I would highly recommend using the fuel injection system from the 88 TC (which uses 35 lb/hr brown top injectors) if you can get it. I'm pretty sure green tops are 42 lb/hr injectors, which were never used in any turbo 2.3 application by ford. The 42's should work OK with an EEC setup for 35s (like the one out of the 88 TC) if you get an adjustable fuel pressure regulator and turn it down from stock pressure a little bit.
In any case the stock ranger 14 lb/hr injectors are not going to support any amount of boost at all and 10 PSI will make it run so lean that you'll melt a piston/valve etc in very short order.
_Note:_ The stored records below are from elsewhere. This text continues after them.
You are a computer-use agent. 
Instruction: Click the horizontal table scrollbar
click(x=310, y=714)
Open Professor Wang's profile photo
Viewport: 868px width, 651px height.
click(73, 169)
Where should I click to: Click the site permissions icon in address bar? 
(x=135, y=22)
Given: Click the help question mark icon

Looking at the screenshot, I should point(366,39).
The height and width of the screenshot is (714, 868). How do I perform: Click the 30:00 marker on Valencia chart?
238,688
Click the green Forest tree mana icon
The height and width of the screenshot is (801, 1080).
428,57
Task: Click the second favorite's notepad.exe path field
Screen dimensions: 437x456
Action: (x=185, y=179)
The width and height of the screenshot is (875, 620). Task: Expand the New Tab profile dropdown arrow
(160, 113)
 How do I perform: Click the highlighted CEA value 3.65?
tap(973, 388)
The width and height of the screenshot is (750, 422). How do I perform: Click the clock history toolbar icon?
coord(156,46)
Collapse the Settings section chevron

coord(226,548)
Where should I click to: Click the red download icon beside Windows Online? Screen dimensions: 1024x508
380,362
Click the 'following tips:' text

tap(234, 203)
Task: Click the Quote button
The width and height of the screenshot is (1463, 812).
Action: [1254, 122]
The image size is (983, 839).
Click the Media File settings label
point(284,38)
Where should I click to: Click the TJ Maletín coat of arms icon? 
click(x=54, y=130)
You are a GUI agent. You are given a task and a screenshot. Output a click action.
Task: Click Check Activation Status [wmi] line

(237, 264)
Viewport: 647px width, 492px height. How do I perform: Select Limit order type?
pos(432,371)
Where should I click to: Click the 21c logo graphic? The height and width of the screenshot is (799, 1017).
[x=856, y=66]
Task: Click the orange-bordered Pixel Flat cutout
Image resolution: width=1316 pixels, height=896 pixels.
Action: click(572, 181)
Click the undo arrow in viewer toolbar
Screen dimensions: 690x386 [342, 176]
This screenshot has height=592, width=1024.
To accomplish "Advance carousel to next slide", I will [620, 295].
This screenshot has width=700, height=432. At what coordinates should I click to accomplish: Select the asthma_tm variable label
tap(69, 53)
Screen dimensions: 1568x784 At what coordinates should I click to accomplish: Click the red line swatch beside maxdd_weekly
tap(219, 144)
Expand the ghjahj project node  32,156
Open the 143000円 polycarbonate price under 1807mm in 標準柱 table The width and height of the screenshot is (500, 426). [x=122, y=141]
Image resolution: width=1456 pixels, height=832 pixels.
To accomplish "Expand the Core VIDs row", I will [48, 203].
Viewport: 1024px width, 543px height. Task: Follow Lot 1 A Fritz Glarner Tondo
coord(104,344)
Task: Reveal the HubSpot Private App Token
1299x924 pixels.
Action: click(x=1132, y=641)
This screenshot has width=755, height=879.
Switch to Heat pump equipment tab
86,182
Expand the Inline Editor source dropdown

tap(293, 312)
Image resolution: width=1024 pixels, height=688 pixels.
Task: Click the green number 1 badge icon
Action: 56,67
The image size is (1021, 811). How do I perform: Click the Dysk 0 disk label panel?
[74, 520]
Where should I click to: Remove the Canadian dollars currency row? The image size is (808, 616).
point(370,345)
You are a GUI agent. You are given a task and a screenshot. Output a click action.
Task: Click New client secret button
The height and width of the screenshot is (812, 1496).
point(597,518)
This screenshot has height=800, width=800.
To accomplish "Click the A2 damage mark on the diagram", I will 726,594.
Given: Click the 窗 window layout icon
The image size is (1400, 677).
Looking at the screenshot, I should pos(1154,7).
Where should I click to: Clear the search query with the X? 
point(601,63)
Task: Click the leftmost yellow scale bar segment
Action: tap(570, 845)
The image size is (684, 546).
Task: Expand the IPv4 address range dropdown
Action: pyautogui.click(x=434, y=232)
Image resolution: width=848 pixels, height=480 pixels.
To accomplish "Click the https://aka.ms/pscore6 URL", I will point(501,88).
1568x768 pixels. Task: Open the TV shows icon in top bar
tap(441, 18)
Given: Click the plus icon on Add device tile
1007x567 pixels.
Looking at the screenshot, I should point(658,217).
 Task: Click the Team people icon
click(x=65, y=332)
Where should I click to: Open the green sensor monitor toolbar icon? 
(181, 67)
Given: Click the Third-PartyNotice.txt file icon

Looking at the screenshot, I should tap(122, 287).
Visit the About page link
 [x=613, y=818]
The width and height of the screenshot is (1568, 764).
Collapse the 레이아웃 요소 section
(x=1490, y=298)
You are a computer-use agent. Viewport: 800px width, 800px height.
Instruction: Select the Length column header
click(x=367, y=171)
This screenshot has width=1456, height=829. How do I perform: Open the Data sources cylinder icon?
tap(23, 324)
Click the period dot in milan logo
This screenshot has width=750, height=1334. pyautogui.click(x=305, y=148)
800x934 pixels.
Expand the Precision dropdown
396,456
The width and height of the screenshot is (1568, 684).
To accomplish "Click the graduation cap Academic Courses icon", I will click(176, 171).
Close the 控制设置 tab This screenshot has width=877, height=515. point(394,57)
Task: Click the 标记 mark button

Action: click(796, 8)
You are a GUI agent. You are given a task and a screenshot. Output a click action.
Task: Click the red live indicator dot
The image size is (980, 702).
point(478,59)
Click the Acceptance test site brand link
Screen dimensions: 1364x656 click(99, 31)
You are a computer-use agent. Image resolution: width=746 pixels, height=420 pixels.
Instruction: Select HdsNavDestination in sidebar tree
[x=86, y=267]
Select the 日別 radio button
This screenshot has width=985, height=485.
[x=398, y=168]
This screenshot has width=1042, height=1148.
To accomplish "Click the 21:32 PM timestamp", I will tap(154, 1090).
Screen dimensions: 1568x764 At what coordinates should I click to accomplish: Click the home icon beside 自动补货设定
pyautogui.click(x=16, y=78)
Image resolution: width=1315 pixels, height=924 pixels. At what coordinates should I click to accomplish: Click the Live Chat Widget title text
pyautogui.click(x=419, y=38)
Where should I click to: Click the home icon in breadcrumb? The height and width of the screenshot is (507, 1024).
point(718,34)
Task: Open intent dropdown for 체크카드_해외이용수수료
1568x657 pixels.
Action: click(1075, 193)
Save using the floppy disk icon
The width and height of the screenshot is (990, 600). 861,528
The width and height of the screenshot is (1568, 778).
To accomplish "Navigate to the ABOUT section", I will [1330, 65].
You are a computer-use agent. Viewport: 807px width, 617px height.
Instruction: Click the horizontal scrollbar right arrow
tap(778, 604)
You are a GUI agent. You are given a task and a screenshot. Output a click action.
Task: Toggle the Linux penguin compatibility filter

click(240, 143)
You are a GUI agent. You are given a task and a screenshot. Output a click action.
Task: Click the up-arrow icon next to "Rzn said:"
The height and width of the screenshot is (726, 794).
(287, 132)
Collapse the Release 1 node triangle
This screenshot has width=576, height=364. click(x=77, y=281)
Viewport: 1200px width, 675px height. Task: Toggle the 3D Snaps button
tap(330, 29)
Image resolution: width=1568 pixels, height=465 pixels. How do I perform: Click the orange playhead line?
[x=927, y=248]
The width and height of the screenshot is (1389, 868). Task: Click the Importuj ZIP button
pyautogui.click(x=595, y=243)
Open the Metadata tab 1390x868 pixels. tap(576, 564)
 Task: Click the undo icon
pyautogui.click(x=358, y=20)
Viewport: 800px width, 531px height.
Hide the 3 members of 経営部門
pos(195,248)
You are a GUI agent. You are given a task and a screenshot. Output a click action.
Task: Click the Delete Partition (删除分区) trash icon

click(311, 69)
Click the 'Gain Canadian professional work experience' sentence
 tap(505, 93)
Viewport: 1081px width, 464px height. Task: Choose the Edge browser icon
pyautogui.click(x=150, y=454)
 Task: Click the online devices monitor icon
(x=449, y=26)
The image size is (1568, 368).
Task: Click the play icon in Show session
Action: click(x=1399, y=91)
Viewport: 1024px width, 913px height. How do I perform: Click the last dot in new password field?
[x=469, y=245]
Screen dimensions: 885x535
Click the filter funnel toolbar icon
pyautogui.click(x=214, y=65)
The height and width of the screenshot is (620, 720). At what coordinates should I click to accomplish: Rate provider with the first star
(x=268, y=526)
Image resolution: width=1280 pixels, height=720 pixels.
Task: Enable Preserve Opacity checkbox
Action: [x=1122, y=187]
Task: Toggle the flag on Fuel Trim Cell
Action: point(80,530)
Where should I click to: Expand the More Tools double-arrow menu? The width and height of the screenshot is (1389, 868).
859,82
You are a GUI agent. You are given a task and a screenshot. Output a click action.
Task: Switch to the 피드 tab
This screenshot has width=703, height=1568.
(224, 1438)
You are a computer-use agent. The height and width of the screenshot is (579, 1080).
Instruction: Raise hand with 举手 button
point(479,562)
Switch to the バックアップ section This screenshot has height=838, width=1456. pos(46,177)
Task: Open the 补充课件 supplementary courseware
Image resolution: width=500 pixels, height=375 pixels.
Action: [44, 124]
You shouldn't need the wiring harness. The ranger 2.3 harness is so similar you just have to repin about 6-8 wires on the EEC connector and run about 6 new wires for things like the VAM, boost control solenoid, knock sensor, BAP sensor, and I think it uses a 3-wire O2 sensor, whereas the ranger uses a 4-wire, so there is a bit of rewiring there.
Then you have a choice of running a Dizzy (like the TC) or DIS (like the ranger). Both the ranger and TC EEC are capable of running either system. But you'll have to rewire something. If you keep the DIS, you'll need to repin/remove a couple wires from the EEC connector. If you run a Dizzy (which also requires the turbo intake manifold, which requires the turbo head), you'll have to splice it into the wires that currently go to the DIS components.
The dual plug DIS head has fast burn combustion chambers, whereas the single plug turbo head has slow burn combustion chambers. This means that if you keep the DP head and use a turbo EEC, the turbo EEC commands too much timing for the fast burn head, resulting in annoying pinging (also bad for the engine). My solution to this was only using the primary (passenger side) set of spark plugs, effectively turning the DP head into a slow burn chamber head, eliminating pinging. Just simply remove the driver's side set of spark plug wires.